"""

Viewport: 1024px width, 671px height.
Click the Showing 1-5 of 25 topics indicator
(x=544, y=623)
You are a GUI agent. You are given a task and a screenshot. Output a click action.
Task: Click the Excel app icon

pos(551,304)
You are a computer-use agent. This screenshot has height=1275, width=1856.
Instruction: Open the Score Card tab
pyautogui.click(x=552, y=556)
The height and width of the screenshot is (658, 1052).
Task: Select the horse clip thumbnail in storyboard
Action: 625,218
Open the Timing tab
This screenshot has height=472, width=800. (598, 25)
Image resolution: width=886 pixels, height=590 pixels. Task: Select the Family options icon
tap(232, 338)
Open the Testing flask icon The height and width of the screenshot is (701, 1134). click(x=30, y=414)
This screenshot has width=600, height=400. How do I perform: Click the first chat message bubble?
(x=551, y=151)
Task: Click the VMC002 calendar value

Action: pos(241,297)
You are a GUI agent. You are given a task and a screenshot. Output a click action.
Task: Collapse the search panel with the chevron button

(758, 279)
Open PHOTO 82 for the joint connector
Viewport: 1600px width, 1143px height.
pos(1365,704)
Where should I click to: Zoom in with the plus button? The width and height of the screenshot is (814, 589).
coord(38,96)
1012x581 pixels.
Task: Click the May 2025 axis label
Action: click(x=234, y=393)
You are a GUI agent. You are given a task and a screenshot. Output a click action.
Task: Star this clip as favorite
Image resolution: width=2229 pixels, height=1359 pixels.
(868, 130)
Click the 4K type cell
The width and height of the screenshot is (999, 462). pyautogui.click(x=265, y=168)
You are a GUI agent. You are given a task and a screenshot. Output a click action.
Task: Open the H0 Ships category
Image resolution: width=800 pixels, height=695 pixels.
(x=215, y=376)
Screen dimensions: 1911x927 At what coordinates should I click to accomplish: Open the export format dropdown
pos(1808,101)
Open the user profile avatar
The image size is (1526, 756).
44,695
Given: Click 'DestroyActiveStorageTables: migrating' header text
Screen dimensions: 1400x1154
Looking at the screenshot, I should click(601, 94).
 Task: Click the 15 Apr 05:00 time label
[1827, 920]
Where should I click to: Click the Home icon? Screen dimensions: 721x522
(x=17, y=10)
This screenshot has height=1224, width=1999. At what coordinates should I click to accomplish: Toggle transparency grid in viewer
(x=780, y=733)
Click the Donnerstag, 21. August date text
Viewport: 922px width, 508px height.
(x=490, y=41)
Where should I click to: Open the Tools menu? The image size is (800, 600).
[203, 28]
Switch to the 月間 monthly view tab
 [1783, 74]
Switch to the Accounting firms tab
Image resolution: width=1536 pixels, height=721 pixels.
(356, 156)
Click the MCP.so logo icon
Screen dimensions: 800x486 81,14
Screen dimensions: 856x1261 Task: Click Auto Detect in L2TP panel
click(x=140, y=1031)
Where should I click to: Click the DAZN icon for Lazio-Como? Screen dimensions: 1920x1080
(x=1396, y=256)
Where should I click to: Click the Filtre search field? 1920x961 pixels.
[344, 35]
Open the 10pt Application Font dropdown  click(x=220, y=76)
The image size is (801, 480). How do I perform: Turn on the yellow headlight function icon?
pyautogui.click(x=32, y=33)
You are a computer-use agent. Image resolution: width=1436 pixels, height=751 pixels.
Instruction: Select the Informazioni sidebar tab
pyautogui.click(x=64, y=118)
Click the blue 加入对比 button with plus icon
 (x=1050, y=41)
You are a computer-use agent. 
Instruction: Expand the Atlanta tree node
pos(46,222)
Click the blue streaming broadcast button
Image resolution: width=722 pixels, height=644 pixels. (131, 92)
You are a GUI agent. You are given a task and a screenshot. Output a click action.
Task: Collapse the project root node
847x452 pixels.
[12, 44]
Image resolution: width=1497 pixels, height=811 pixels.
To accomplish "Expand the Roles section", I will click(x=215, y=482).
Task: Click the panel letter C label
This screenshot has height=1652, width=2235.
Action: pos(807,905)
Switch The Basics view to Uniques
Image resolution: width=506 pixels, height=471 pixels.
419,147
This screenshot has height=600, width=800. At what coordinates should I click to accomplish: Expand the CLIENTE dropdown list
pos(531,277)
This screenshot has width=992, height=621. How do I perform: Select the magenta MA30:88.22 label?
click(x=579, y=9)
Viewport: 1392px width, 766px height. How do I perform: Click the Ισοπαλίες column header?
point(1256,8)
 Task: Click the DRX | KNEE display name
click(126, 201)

"""

Reproduce the lines above, swapping "chevron" for "arrow" and leaving everything else unchanged.

Viewport: 1024px width, 671px height.
Click the Showing 1-5 of 25 topics indicator
(x=544, y=623)
You are a GUI agent. You are given a task and a screenshot. Output a click action.
Task: Click the Excel app icon

pos(551,304)
You are a computer-use agent. This screenshot has height=1275, width=1856.
Instruction: Open the Score Card tab
pyautogui.click(x=552, y=556)
The height and width of the screenshot is (658, 1052).
Task: Select the horse clip thumbnail in storyboard
Action: 625,218
Open the Timing tab
This screenshot has height=472, width=800. (598, 25)
Image resolution: width=886 pixels, height=590 pixels. Task: Select the Family options icon
tap(232, 338)
Open the Testing flask icon The height and width of the screenshot is (701, 1134). click(x=30, y=414)
This screenshot has width=600, height=400. How do I perform: Click the first chat message bubble?
(x=551, y=151)
Task: Click the VMC002 calendar value

Action: pos(241,297)
You are a GUI agent. You are given a task and a screenshot. Output a click action.
Task: Collapse the search panel with the arrow button

(758, 279)
Open PHOTO 82 for the joint connector
Viewport: 1600px width, 1143px height.
pos(1365,704)
Where should I click to: Zoom in with the plus button? The width and height of the screenshot is (814, 589).
coord(38,96)
1012x581 pixels.
Task: Click the May 2025 axis label
Action: click(x=234, y=393)
You are a GUI agent. You are given a task and a screenshot. Output a click action.
Task: Star this clip as favorite
Image resolution: width=2229 pixels, height=1359 pixels.
(868, 130)
Click the 4K type cell
The width and height of the screenshot is (999, 462). pyautogui.click(x=265, y=168)
You are a GUI agent. You are given a task and a screenshot. Output a click action.
Task: Open the H0 Ships category
Image resolution: width=800 pixels, height=695 pixels.
(x=215, y=376)
Screen dimensions: 1911x927 At what coordinates should I click to accomplish: Open the export format dropdown
pos(1808,101)
Open the user profile avatar
The image size is (1526, 756).
44,695
Given: Click 'DestroyActiveStorageTables: migrating' header text
Screen dimensions: 1400x1154
Looking at the screenshot, I should click(601, 94).
 Task: Click the 15 Apr 05:00 time label
[1827, 920]
Where should I click to: Click the Home icon? Screen dimensions: 721x522
(x=17, y=10)
This screenshot has height=1224, width=1999. At what coordinates should I click to accomplish: Toggle transparency grid in viewer
(x=780, y=733)
Click the Donnerstag, 21. August date text
Viewport: 922px width, 508px height.
(x=490, y=41)
Where should I click to: Open the Tools menu? The image size is (800, 600).
[203, 28]
Switch to the 月間 monthly view tab
 [1783, 74]
Switch to the Accounting firms tab
Image resolution: width=1536 pixels, height=721 pixels.
(356, 156)
Click the MCP.so logo icon
Screen dimensions: 800x486 81,14
Screen dimensions: 856x1261 Task: Click Auto Detect in L2TP panel
click(x=140, y=1031)
Where should I click to: Click the DAZN icon for Lazio-Como? Screen dimensions: 1920x1080
(x=1396, y=256)
Where should I click to: Click the Filtre search field? 1920x961 pixels.
[344, 35]
Open the 10pt Application Font dropdown  click(x=220, y=76)
The image size is (801, 480). How do I perform: Turn on the yellow headlight function icon?
pyautogui.click(x=32, y=33)
You are a computer-use agent. Image resolution: width=1436 pixels, height=751 pixels.
Instruction: Select the Informazioni sidebar tab
pyautogui.click(x=64, y=118)
Click the blue 加入对比 button with plus icon
 (x=1050, y=41)
You are a computer-use agent. 
Instruction: Expand the Atlanta tree node
pos(46,222)
Click the blue streaming broadcast button
Image resolution: width=722 pixels, height=644 pixels. (131, 92)
You are a GUI agent. You are given a task and a screenshot. Output a click action.
Task: Collapse the project root node
847x452 pixels.
[12, 44]
Image resolution: width=1497 pixels, height=811 pixels.
To accomplish "Expand the Roles section", I will click(x=215, y=482).
Task: Click the panel letter C label
This screenshot has height=1652, width=2235.
Action: pos(807,905)
Switch The Basics view to Uniques
Image resolution: width=506 pixels, height=471 pixels.
419,147
This screenshot has height=600, width=800. At what coordinates should I click to accomplish: Expand the CLIENTE dropdown list
pos(531,277)
This screenshot has width=992, height=621. How do I perform: Select the magenta MA30:88.22 label?
click(x=579, y=9)
Viewport: 1392px width, 766px height. How do I perform: Click the Ισοπαλίες column header?
point(1256,8)
 Task: Click the DRX | KNEE display name
click(126, 201)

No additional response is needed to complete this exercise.